Five not-so-good things
Only 5W adapter included
The iPhone is 10 years old, yet Apple continues to insist on shipping it with a slow 5W charger. Why provide users with a sub-optimal charging experience for so long? It’s inexcusable that Apple doesn’t provide at least a 10W or 12W adapter inside the box. And if you want to take advantage of the iPhone 8’s new “fast charging feature” be prepared to pony up close to $80 for the 29W adapter + USB-C to Lightning cable. Ugh…
Wireless charging is slow
Apple plans on pushing a software update that will enable 7.5W charging, which isn’t exactly fast, but it’s better than the current situation. As of now, the charging speed is slower (we’re talking 7-8% in 25 minutes) than the charging speed provided by the stock 5W power adapter.

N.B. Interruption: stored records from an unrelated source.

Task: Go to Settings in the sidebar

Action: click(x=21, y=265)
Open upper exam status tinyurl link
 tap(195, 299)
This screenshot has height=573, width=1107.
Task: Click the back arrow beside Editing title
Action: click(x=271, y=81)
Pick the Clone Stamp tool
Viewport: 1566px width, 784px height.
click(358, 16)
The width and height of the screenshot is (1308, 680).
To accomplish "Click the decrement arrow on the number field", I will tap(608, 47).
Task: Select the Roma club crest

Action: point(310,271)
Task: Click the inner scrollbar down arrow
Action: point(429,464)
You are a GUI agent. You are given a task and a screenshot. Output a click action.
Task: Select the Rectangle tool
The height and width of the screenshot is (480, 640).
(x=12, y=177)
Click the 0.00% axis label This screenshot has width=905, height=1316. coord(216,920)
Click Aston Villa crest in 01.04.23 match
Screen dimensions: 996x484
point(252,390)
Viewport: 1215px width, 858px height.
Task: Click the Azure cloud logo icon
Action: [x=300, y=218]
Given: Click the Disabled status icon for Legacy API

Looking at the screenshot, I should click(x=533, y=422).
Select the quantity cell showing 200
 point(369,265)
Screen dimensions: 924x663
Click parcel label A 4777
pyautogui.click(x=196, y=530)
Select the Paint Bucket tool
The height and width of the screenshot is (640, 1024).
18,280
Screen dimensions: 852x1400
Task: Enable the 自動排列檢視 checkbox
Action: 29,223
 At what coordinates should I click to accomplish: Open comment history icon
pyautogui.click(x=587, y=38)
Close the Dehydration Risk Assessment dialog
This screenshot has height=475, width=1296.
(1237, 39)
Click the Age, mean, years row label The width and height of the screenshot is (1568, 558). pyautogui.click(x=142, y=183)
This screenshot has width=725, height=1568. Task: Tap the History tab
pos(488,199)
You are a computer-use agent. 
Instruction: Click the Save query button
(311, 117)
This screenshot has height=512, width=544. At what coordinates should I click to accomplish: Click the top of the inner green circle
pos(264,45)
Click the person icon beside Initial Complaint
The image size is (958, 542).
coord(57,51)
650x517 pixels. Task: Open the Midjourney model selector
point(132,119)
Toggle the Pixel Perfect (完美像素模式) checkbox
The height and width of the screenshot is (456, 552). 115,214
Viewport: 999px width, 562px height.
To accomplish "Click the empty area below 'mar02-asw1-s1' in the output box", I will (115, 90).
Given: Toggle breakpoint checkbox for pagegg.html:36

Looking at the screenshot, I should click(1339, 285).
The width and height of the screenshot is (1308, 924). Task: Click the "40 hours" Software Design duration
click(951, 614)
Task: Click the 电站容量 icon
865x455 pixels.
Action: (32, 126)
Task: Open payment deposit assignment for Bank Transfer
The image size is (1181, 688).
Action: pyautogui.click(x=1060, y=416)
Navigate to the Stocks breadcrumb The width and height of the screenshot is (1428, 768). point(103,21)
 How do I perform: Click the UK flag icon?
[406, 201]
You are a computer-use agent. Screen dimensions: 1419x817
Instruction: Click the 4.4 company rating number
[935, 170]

For wireless chargers, the software update can’t come fast enough.
Same old general design
We’re four generations into what can generally be considered the same exact design as the iPhone 6, which debuted back in 2014. The glass rear casing of the iPhone 8 is nice and all, but it’s still pretty much an iPhone 6 on steroids from a looks-perspective.
Portrait Lighting still very much in beta
Like standard Portrait Mode, Portrait Lighting is still very hit or miss depending on a variety of factors. The good news is that Portrait Mode was noticeably enhanced during its beta period, and we’re hoping the same trend will prove true for Portrait Lighting.
iPhone X looms large on the horizon
Perhaps the biggest not-so-good thing about the iPhone 8 is a competing product, one not made by another company, but by Apple itself. The iPhone X looms heavy over the iPhone 8 like an impending storm cloud set to soak the device’s microscopically-sealed chassis into obscurity.
Many people I’ve talked to have said they’re holding off on the iPhone 8 in favor of the iPhone X, and anecdotal evidence, like short queues, and good overall availability, seem to suggest a softer demand for the iPhone 8 when compared to previous flagship launches.
The iPhone 8 probably could have been called the iPhone 7s, and no one would have blinked an eye. It features some significant upgrades, but overall, it still feels like a phone deserving of an S-year moniker. That said, if you’re upgrading from an iPhone 6 or below, the iPhone 8 will feel like a major upgrade across the board. iPhone 6s and iPhone 7 owners have more to think about in that regard.